More importantly, Symbiont emphasizes that Assembly is designed for maximum performance, with flexibility and functionality set as its priority factors. As a result, the Assembly blockchain network is able to process 80,000 transactions per second, a rate crucial for its clientele of multi-billion dollar asset management firms and banks.
“Decentralized systems no longer have to be slow,” said Symbiont’s co-founder and CTO Adam Krellenstein. “With Assembly, we’ve proven that.”
Krellestein further emphasized that blockchain platforms in the industry of institutional finance must hold the capacity of processing massive volumes of payments quickly and securely, without running into conflicts with timing and increasing costs.
She also noted that Assembly was built to help developers and banks launch enterprise-grade blockchain services and platforms with ease, without having to deal with infrastructure and security issues resulting from structurally complex codebase.

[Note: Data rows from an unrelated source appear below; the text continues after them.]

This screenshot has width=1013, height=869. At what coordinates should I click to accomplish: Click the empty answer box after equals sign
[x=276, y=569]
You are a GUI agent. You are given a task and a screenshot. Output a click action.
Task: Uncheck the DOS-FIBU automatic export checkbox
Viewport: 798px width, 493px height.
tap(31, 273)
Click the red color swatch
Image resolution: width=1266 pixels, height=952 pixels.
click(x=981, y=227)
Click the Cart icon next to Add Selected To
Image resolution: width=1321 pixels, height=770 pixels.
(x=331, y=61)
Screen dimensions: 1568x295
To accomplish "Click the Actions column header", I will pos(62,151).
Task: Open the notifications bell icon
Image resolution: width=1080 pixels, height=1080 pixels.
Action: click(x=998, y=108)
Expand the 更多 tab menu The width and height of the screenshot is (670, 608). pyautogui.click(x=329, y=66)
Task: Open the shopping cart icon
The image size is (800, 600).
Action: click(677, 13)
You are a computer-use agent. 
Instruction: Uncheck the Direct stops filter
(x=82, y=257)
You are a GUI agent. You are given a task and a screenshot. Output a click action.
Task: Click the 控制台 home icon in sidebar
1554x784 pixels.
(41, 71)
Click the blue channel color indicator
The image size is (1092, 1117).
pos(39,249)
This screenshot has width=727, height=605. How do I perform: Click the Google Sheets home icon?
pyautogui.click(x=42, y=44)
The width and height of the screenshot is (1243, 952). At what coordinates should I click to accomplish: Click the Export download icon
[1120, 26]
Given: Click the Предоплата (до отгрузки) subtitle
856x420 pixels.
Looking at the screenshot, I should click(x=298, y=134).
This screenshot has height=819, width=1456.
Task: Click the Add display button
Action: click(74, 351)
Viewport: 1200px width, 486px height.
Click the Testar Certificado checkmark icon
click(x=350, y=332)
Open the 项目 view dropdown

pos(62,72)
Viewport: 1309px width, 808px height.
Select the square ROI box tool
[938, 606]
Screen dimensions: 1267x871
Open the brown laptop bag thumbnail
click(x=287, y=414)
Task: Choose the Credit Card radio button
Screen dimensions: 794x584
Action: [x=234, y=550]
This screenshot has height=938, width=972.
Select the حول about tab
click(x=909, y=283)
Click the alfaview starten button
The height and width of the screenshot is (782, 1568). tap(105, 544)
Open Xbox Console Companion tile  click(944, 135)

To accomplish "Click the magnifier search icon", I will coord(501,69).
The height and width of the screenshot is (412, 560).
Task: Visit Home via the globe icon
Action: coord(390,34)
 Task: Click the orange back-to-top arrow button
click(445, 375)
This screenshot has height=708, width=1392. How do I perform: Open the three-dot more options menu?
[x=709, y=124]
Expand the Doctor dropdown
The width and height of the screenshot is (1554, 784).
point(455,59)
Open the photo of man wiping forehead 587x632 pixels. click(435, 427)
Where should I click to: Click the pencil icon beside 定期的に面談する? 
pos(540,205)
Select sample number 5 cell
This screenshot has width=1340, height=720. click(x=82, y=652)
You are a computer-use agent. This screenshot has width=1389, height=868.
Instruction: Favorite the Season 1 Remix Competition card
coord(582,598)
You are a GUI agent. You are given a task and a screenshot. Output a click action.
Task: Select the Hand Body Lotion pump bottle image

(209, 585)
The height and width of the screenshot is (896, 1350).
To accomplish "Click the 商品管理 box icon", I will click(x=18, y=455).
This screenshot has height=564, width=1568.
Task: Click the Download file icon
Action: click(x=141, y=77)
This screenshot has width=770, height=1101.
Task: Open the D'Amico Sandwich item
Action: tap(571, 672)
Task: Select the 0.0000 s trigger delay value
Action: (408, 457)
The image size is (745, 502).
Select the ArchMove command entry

“We’ve proven that we can build a fast, secure and powerful distributed ledger capable of meeting the high demands of institutional finance. Assembly is now available to developers struggling to achieve an institutional-quality distributed ledger, and we welcome inquiries from those wishing to build blockchain applications on it,” Krellestein added.
However, as bitcoin expert and Adamant Research chief editor Tuur Deemester explains, a cryptographic network cannot have flexibility, functionality, speed, security, and cost-efficiency upon its creation. Overtime, scaling solutions, and other innovative features must be introduced, tested, and implemented like Core is doing with Bitcoin.
When flexibility and functionality are prioritized in the early phase of blockchain development, serious consequences will be imposed on security.
Deemester states, “Imagine a network of computers, from bottom to top: the hardware, the energy needed to run the processors, the operating system, and the protocols that coordinate the data exchange. No matter which configuration you choose, there will be a trade-off between cost, security, speed, and flexibility.”
Even the Ethereum network, which has a talented open source development team and community, is struggling to mitigate DoS attacks that are affecting the network’s performance. Because flexibility was prioritized, Ethereum’s security measures are being compromised.
In the end, Ethereum’s functionality decreased as applications began to struggle with inefficiency, flexibility declined as transactional delays led to the poor performance exchanges and wallet services, and security levels significantly reduced due to the ongoing attacks Ethereum. A hard fork was implemeneted and another stage of this process is set for October 25, which is aimed at repelling the attacks.
Now, Symbiont’s blockchain is a private and non-open source network. Once attackers target the blockchain, its internal development will have to deal with the issues. Multiple overhauls and infrastructure alteration are highly likely, and that could impact the performance of mainstream banking services.
Thus, blockchain networks with flexibility and functionality set as their priority must be deal with caution. Symbiont, despite its talented and experienced development team, must take great caution in integrating its blockchain into mainstream banking services.